No Indian carrier flies to Egypt at present but Air India is exploring code shares with Egypt Air, a Star Alliance member, on routes in Africa. Egypt Air has a code share with Air India on Delhi-Mumbai route.
In April last year, India had increased bilateral entitlements to Abu Dhabi from 13,300 seats a week to 50,000 a week. The same day, Etihad announced it was picking up a 24% stake in Abu Dhabi-based Jet Airways. This led to a controversy and litigation with BJP leader Subramanian Swamy challenging government decision in Supreme Court.
In February the government revised traffic rights with Dubai increasing the entitlement by 11,000 weekly seats over existing 54,200 seats.
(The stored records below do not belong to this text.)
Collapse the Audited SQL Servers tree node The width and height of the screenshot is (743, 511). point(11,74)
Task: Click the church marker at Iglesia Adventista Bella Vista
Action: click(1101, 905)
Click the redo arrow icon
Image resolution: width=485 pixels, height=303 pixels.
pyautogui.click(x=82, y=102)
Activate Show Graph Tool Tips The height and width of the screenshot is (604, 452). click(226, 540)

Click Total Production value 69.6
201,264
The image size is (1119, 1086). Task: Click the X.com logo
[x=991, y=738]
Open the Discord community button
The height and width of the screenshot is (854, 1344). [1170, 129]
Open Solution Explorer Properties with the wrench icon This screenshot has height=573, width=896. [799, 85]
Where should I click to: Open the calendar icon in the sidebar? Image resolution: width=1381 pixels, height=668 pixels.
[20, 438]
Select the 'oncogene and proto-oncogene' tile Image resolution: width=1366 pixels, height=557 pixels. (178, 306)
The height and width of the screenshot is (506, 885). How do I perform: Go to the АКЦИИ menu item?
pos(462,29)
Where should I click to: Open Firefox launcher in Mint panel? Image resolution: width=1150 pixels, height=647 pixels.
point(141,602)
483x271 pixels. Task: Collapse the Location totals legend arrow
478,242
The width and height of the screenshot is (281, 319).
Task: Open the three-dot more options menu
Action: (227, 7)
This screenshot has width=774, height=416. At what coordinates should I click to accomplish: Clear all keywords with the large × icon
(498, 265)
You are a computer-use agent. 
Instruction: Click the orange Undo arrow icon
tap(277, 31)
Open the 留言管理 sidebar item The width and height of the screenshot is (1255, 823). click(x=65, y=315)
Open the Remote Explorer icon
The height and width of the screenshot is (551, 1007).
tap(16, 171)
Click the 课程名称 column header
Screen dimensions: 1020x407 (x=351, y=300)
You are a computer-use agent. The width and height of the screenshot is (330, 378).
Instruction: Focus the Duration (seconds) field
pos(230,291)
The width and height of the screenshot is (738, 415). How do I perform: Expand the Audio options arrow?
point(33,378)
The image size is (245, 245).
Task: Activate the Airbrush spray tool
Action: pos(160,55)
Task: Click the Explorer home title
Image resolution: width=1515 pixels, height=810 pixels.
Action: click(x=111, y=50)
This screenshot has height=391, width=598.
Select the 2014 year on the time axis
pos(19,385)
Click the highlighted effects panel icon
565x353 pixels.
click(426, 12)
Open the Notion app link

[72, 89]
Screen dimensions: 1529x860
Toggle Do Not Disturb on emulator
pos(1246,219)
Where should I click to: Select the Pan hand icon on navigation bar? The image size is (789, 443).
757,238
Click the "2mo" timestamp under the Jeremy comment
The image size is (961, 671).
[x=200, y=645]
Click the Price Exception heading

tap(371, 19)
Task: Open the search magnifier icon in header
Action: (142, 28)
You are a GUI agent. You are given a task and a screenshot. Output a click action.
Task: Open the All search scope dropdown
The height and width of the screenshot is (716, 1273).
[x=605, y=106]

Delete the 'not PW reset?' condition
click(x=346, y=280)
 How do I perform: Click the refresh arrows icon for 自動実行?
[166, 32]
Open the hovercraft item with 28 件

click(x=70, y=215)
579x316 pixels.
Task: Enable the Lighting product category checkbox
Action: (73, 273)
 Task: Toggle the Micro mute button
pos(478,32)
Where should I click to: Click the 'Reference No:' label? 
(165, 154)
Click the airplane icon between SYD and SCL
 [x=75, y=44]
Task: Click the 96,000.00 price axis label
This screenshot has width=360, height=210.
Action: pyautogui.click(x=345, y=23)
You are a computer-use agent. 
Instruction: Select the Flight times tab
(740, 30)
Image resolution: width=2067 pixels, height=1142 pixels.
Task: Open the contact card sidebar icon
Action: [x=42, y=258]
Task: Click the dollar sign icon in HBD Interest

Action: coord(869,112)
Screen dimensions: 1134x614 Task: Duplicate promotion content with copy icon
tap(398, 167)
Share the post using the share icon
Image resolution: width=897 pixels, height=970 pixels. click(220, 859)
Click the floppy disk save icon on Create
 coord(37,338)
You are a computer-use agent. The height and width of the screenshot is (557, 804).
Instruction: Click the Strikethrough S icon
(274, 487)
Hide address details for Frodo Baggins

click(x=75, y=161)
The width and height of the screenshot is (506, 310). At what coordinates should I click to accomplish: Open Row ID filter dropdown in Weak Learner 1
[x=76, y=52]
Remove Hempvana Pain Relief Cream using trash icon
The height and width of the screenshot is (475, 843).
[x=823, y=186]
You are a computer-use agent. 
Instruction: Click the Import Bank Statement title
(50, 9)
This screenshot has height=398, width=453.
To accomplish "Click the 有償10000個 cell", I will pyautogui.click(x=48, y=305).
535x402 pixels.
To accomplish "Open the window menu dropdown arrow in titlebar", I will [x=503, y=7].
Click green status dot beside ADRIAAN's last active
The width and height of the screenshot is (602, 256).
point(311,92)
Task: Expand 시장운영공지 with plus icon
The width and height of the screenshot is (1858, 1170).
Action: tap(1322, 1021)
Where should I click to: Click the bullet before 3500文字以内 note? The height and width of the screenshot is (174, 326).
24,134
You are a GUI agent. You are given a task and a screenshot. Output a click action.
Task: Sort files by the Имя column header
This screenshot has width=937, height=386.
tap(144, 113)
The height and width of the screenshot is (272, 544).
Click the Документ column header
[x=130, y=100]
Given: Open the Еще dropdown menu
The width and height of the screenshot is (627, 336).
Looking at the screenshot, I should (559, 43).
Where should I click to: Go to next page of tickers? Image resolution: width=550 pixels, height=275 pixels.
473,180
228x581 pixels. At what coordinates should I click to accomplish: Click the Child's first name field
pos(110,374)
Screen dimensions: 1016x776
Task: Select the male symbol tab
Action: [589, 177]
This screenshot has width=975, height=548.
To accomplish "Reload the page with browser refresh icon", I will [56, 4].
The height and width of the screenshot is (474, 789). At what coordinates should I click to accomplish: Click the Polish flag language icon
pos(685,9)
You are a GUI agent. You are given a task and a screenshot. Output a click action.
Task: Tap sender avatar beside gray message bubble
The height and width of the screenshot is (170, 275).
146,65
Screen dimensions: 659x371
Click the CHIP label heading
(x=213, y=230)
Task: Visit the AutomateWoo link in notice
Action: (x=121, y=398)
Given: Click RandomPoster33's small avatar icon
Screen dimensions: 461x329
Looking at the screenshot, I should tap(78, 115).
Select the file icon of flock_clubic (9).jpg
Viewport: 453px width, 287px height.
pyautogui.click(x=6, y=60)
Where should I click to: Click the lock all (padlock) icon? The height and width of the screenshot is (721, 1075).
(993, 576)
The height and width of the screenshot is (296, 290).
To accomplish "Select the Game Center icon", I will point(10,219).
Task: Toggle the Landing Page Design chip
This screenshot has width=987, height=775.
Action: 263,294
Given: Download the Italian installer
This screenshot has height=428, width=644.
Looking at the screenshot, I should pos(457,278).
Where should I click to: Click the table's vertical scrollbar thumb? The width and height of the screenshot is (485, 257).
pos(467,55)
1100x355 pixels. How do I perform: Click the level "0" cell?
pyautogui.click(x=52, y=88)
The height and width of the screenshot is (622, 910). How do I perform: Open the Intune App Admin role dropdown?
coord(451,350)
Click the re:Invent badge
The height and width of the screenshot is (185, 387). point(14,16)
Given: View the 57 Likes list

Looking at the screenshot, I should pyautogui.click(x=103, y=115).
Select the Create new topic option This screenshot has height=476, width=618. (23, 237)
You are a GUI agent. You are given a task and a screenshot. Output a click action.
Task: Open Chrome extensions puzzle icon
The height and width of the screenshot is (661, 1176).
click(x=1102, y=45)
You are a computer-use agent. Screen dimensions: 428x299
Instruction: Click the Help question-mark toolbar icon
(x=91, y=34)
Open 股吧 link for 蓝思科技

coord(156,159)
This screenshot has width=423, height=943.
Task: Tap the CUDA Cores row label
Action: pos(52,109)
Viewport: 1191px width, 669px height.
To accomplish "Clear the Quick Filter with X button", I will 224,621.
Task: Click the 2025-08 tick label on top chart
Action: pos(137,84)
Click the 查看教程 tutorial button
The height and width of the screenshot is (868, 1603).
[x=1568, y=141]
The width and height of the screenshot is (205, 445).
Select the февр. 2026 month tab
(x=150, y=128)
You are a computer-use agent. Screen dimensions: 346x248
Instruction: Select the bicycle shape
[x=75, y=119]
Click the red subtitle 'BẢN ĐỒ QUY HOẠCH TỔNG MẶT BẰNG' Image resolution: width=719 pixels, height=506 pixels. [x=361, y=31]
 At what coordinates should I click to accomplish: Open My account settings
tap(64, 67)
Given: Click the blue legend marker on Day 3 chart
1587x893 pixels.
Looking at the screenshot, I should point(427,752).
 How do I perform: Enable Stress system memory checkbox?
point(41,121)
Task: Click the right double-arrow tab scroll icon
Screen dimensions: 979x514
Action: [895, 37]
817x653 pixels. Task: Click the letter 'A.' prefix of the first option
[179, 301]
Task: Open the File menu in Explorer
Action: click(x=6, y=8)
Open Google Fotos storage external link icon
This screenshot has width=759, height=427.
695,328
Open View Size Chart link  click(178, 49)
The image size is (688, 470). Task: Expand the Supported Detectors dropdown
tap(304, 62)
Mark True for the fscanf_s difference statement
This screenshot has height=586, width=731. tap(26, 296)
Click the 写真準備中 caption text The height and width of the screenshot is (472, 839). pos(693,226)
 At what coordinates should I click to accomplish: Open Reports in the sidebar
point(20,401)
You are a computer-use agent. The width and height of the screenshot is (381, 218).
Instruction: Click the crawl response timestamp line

Other countries including Qatar, Turkey, Malaysia and Kenya have been pitching for an increase in traffic rights but the government has been on a go slow mode on these requests due to controversies surrounding the Abu Dhabi deal. The civil aviation ministry is also
An another reason is that Indian carriers have not shown much interest in expanding or launching flights to these countries and any increase in seat allocation would only be seen as benefitting the foreign airlines.
Qatar which has 24,800 seats to India has virtually utilised all the entitlement had sought an extra 48,000 seats per week. Indian carriers are barely utilising a fourth of approved entitlement. Qatar offered concessions in supply of liquified natural gas in lieu of additional seats but Indian government turned down the demand.
According to Centre for Asia Pacific Aviation foreign airlines will require an extra 1.7 lakh seats from India in the near term. Turkish Airlines which flies to Mumbai and Delhi is keen to add other routes while Kenya Airways to wants to increase frequency between Nairobi-Delhi and launch new sectors in India.